I’m left wondering why he is pitied as a tortured soul for pumping heroin into his veins, but when addicts described as ‘scum or junkies’ stagger past us we choose to look the other way, watching from afar- the ‘living dead’ never deserving of our pity or pennies.
Politicians quick to shed tears at the death of a young person from drugs continue in their crusade to criminalise addicts, sentencing them to death with zero tolerance policies.
I wouldn’t wish heroin addiction on my worst enemy but stars who dabble in ‘heroin chic’, are immortalised in death whilst ordinary families who lose a child to heroin addiction are never worthy of a mention.
But then they’re not ‘glamorous’ but filthy and disease ridden with nothing to offer us let alone an Oscar nominated film or Grammy winning album.
For those whose retort is ‘good riddance another junkie dead’, I wonder what would they say if a family member had died of alcohol induced liver cirrhosis?
We lost the war on drugs a long time ago, heroin addiction in the United States rose by 102% in the last decade, whilst the UK with an estimated 300,000 addicts is the heroin capital of Europe.
Addiction destroys lives, families and communities but the only parallel I can draw with our stance on heroin is ‘Prohibition’– when the U.S.A banned alcohol from 1920 to 1933.

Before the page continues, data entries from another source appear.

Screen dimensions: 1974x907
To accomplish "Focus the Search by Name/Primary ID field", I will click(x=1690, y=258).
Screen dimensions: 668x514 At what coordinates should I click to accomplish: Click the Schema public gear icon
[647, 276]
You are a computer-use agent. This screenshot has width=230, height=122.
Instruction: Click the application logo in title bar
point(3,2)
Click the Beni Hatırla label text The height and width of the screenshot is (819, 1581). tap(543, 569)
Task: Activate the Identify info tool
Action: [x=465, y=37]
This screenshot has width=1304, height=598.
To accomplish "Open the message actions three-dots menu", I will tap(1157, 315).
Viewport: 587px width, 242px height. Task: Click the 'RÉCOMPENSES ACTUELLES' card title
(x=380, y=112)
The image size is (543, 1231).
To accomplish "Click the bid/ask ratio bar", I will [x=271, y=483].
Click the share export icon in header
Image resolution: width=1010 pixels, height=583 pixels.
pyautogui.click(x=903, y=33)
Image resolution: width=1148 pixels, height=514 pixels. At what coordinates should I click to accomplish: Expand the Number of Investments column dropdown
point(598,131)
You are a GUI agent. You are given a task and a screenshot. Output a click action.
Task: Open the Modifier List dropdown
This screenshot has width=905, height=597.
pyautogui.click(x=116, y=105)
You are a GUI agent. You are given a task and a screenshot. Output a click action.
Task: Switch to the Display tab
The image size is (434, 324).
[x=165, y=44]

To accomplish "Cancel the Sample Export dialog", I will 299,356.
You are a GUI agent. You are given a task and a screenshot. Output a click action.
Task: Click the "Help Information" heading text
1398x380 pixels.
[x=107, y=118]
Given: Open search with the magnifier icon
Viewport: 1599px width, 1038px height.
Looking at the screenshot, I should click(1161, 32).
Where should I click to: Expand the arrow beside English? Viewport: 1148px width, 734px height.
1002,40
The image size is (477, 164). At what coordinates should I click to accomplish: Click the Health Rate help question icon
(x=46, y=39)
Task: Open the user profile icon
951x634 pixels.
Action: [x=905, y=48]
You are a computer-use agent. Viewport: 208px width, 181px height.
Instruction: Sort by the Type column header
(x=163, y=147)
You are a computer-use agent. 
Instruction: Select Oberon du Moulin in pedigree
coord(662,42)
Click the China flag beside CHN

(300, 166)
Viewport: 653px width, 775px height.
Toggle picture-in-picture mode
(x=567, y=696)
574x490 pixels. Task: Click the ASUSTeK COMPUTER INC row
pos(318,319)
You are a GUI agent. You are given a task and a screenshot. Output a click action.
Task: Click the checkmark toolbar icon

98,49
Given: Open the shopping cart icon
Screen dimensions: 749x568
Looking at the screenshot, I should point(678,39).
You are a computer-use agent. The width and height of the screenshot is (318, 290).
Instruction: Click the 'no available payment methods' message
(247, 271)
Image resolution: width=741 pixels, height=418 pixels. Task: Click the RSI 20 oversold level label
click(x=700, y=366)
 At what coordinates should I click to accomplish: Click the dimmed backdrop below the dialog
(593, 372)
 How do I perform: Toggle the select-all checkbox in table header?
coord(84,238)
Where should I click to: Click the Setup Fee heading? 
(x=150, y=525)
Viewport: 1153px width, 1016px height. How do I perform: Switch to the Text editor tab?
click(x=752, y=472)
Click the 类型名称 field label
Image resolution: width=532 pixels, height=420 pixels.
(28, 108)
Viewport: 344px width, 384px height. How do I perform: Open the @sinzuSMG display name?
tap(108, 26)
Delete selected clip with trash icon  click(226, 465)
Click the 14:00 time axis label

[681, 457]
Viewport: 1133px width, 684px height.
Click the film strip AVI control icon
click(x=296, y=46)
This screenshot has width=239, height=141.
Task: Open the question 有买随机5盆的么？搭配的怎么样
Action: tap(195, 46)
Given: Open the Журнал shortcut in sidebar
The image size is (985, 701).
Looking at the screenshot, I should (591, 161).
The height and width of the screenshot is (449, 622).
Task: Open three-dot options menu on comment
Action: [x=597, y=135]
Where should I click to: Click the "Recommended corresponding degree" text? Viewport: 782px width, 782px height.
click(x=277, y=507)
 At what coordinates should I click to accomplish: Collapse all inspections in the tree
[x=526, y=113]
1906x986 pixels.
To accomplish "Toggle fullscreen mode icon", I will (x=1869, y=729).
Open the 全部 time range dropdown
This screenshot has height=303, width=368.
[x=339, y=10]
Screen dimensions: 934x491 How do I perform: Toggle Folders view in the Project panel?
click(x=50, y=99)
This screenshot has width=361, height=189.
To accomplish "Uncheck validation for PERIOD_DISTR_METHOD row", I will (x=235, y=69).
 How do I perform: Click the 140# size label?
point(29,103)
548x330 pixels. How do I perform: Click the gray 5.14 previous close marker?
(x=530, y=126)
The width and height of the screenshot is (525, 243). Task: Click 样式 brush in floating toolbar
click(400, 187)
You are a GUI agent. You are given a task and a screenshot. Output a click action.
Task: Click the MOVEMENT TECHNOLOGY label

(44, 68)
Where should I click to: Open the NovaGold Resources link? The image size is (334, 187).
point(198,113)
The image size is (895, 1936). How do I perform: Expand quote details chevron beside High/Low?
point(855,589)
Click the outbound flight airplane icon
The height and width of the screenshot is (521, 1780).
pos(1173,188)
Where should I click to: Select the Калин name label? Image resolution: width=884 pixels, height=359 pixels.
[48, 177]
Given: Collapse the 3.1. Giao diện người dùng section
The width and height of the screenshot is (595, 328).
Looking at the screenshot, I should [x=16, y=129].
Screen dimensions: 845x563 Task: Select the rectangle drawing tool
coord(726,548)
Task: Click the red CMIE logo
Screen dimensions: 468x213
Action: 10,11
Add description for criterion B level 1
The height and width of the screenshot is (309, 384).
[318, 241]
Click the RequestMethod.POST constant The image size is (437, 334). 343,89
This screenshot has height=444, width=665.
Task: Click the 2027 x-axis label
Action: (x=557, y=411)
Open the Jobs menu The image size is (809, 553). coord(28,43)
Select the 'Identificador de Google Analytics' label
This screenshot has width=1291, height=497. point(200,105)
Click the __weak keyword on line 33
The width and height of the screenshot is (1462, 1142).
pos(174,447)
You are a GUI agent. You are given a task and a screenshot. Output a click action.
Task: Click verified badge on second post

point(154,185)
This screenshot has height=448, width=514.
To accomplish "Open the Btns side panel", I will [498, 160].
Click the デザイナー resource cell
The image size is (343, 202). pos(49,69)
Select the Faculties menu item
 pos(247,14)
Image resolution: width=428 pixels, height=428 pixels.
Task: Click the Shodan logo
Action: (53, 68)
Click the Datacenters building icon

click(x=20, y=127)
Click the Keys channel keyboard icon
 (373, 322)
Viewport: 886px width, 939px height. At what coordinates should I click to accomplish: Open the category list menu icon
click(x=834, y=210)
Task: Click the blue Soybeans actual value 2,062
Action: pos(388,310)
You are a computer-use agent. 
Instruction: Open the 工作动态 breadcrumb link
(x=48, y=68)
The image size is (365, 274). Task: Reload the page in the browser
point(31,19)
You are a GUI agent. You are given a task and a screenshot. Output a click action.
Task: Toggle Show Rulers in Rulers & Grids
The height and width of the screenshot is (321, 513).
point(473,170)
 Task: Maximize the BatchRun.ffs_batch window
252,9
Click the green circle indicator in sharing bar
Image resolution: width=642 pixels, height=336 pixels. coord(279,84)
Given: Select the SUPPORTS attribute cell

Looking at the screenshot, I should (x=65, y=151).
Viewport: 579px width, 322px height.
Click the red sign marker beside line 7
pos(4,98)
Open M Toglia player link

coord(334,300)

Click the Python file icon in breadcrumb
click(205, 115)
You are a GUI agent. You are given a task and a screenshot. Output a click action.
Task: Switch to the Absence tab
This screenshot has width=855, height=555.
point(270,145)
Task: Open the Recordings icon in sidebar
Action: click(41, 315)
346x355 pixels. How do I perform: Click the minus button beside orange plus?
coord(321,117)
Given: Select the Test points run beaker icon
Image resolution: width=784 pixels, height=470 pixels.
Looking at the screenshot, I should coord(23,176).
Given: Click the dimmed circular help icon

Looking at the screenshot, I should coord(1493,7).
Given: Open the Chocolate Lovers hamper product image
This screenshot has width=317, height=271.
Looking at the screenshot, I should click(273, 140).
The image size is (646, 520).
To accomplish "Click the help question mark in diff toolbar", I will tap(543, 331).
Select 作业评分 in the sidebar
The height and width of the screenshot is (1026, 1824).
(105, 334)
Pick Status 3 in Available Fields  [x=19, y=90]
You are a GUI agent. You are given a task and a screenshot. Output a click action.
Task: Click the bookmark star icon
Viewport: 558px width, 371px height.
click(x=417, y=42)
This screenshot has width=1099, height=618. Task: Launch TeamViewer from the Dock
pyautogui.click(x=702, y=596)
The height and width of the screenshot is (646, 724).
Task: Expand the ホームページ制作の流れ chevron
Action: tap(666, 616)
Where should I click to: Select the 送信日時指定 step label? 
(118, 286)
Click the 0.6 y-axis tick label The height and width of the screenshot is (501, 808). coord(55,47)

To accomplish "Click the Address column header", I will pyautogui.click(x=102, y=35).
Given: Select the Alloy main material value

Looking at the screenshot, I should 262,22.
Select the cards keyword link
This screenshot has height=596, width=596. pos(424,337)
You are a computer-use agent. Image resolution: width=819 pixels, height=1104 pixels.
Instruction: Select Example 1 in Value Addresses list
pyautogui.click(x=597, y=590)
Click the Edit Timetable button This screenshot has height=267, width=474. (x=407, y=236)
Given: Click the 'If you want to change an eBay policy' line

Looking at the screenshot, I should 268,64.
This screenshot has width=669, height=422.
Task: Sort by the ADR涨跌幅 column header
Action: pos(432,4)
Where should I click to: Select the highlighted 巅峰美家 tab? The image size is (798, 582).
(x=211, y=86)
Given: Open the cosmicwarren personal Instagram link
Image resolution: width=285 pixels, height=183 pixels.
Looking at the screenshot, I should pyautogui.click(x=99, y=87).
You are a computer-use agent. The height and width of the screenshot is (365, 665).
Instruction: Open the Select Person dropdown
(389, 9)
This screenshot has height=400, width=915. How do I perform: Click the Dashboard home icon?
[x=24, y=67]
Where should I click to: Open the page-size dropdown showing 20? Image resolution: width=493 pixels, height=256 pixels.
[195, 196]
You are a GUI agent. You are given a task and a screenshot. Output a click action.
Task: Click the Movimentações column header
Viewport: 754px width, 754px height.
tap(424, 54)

Crime rose by 24%, addiction rose by 45%, and the Mafia turned cities into battle grounds so that the likes of Al Capone could make millions.
People died from adulterated moonshine as the demand for stronger and more potent alcohol grew and a black market flourished.
In Scottish courts we don’t see the same type of criminality attached to alcohol as Heroin, because it is unadulterated and legally available, whilst making billions in taxes for our Government.
Yet when it comes to heroin, addicts don’t even know what they are buying and the promise of a bigger ‘high’ drives the trade in death.
If we were honest about our war on drugs, we would admit our priority wasn’t saving lives, but about punishing and criminalising addicts and as long as that is the case, drugs will be adulterated, poisoned and addicts will overdose.
We can keep incarcerating but prisons will remain the easiest place to become an addict.
Any political leader with guts would say what they think in private- decriminalise the drugs, treat heroin addiction as a chronic illness not a crime.
If the £15 billion a year spent on losing the war on drugs was spent on homes, rehabilitation, needle exchange, clean heroin, jobs, education and support and training for families of addicts we could win the war, at the moment addicts feel they have nothing to live for other than the next high.
Our politicians need to start putting lives before politics and maybe the next time we ignore that irritating junkie asking us for our change, we should just take a moment to wonder who he or she once was.
GIVE ALEX A SQUARE GO YA BIG FEARTIE?
Always nice to see Cameron PM of the UK invoking the spirit of the union by speaking for it in London, As Salmond would say I don’t know why he’s such a ‘big feartie?’
Why doesn’t he give Alex the square go he wants and may the best man win (Debate!)